Las Provincias

El exilio toma las calles de Miami para celebrar la muerte

Jóvenes exhiben una bandera de Cuba mientras circulan en coche por Little Havana. :: reuters
Jóvenes exhiben una bandera de Cuba mientras circulan en coche por Little Havana. :: reuters

Fidel Castro descansa en paz, pero en Miami no hubo ayer quien pegase ojo. Poco antes de la una de la madrugada una sinfonía de cláxones y gritos despertó a los vecinos para celebrar la noticia que la comunidad cubana en el exilio llevaba más de medio siglo esperando. Fidel había muerto. Media ciudad se echó a la calle y rompió en lágrimas que sirvieron de catarsis al rencor y la amargura acumulados por varias generaciones de exiliados. Lloraban de alegría porque el champán que guardaban en la nevera para esta ocasión lo han tenido que reemplazar varias veces y al fin lo podían descorchar. Y de tristeza pensando en los que no vivieron para celebrarlo.

Para haber ido con él a la universidad y poder alegrarse ayer de su muerte había que tener 90 años y llamarse Oswaldo Soto. Su sobrino abrió el ojo en otra parte del país donde nadie tocaba el claxon y miró las alertas del teléfono. Eran las 3.33 horas, un número que considera simbólico en su vida. Su primera reacción fue de incredulidad. «¡Bah, esa mierda ya la he leído muchas veces!», pensó el editor de 'Dose of News'. Fue cuando echó un vistazo concienzudo al origen de la noticia que tantas veces ha resultado ser falsa que notó algo distinto. Por primera vez la había dado la televisión estatal cubana. Entonces saltó de la cama y se le humedecieron los ojos pensando en los sufrimientos de toda su familia, que cuando él tenía ocho años dejó atrás todas sus propiedades para esperar en Miami el final de una revolución que ha tardado mucho más en llegar de lo que nunca pensaron. «Doy gracias a Dios de que el tío Oswaldo ha vivido para verlo», pensó en el silencio de la noche neoyorquina, que en nada se parecía a la algarabía de Miami.

Bailando bajo la lluvia

Ni siquiera el chaparrón que cayó sobre la principal ciudad de Florida poco después de que se confirmase la muerte de Fidel logró apagar los bailes y cánticos a ritmo de salsa con los que la comunidad cubana del exilio se sacudía tanto resentimiento.

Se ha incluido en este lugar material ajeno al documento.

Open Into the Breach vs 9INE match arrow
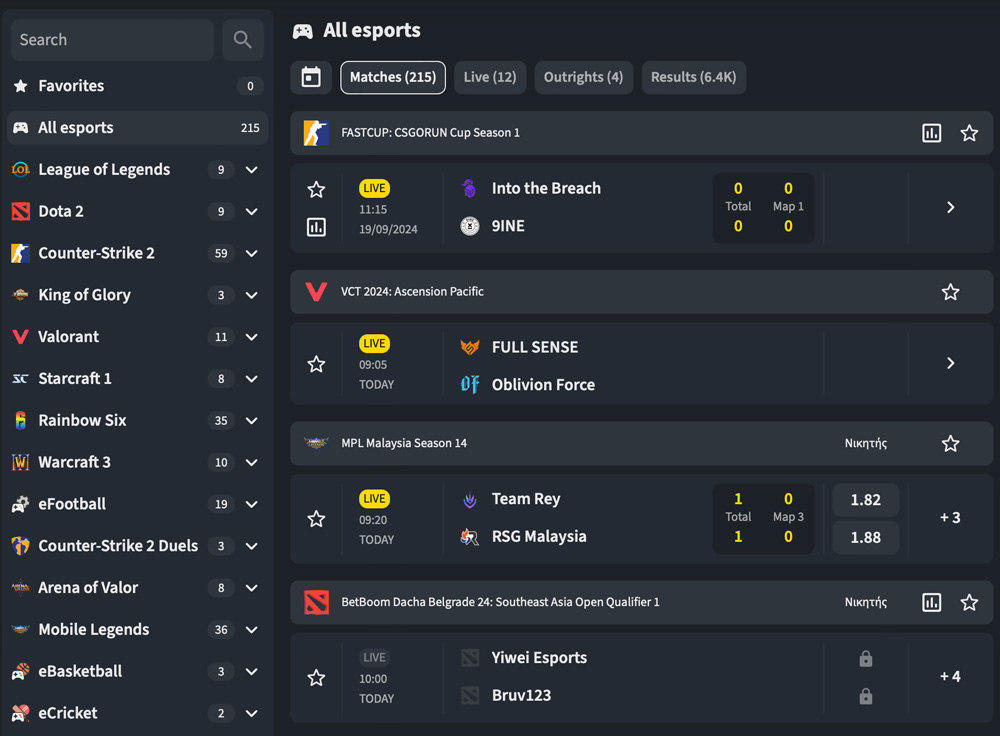1000x736 pixels. (950, 208)
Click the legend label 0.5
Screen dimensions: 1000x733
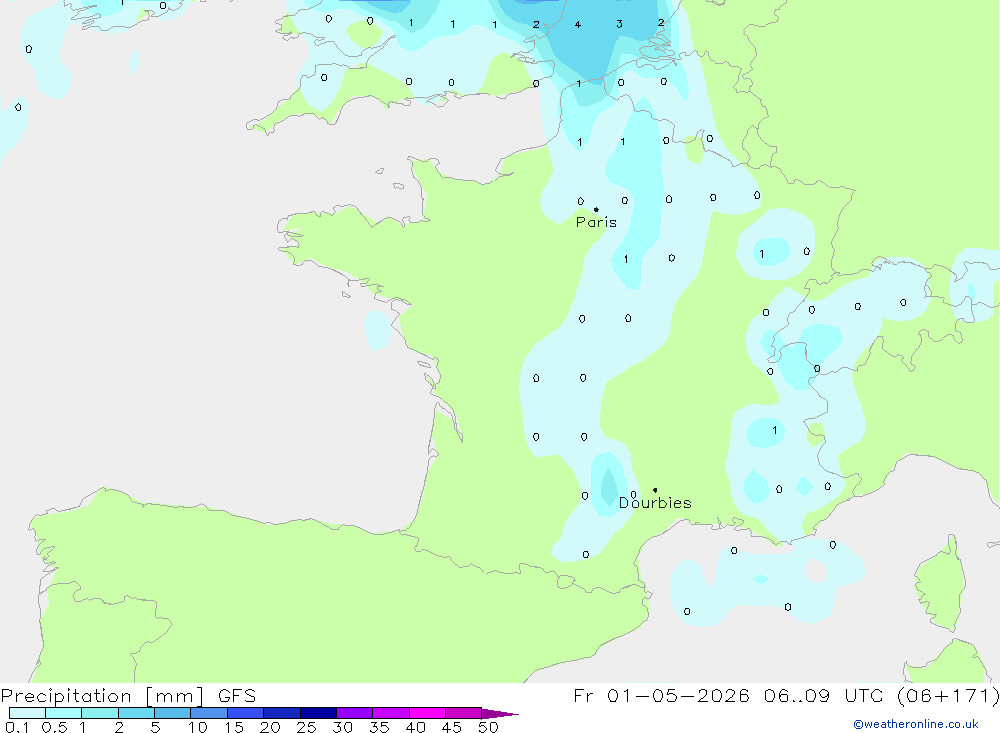click(x=54, y=727)
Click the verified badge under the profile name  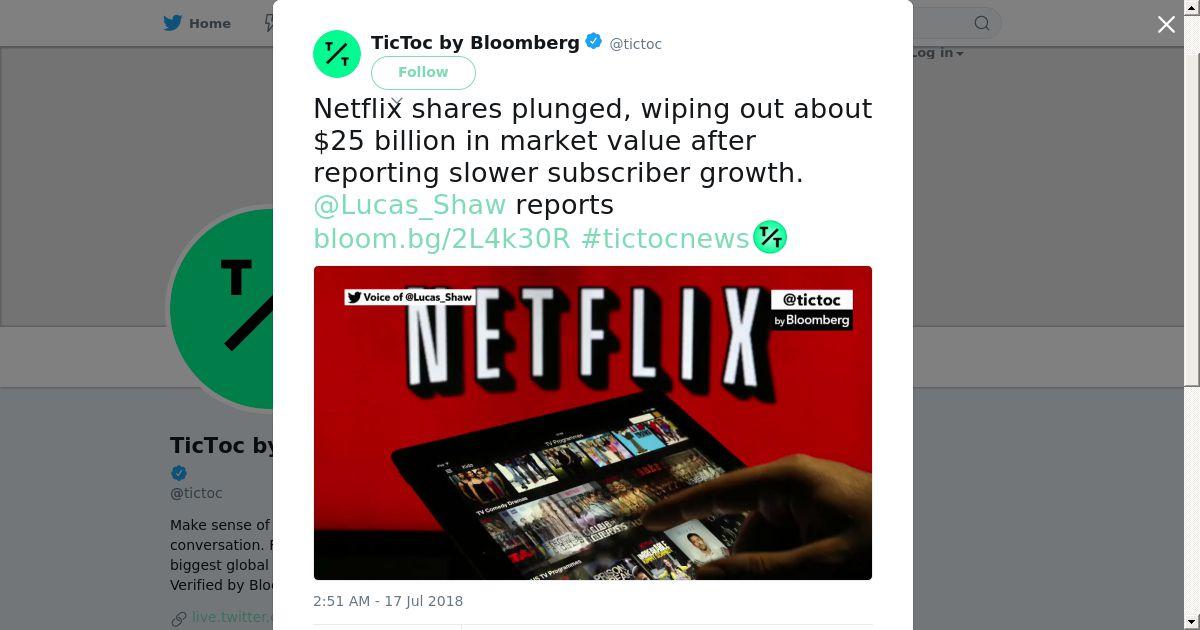179,473
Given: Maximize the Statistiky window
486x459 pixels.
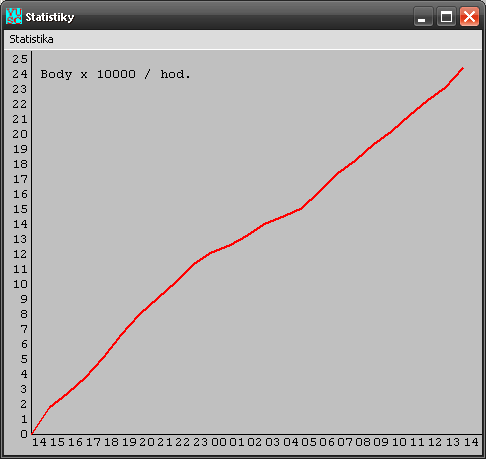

Frente al café Versalles, que durante décadas ha sido el lugar de encuentro de los anticastristas más recalcitrantes, desfilaban los coches con la bandera de Cuba y las botellas chorreando de champán. «Esta bandera envolvió el ataúd de mi padre y la hemos estado guardando durante 46 años esperando este momento», contó un hombre ante las cámaras. Pronto la multitud cortó la famosa Calle 8, artería principal de La Pequeña Habana que el exilio eligió «para reconstruir en EE UU lo que Fidel destruyó en Cuba», clamó Carmen Peláez en uno de los editoriales con los que la diáspora cubana dio rienda suelta a lo que le ardía en la garganta.

«¡Castro era un asesino!», gritaba entre aplausos una mujer llamada Lidia, que lo celebraba en nombre de su padre, tres años preso por su participación en la invasión de Bahía de Cochinos. «¡Viva Cuba Libre!».

Pero mañana, cuando acabe este fin de semana de puente de Acción de Gracias, volverán al trabajo sabiendo que nada ha cambiado en la isla. Los muertos siguen en sus tumbas, los presos en sus celdas y un Castro en el poder. Les queda como esperanza el presidente Trump, en el que muchos confían para apretarle las clavijas al Gobierno cubano y lograr lo que no han conseguido ni el embargo ni la apertura en más de medio siglo.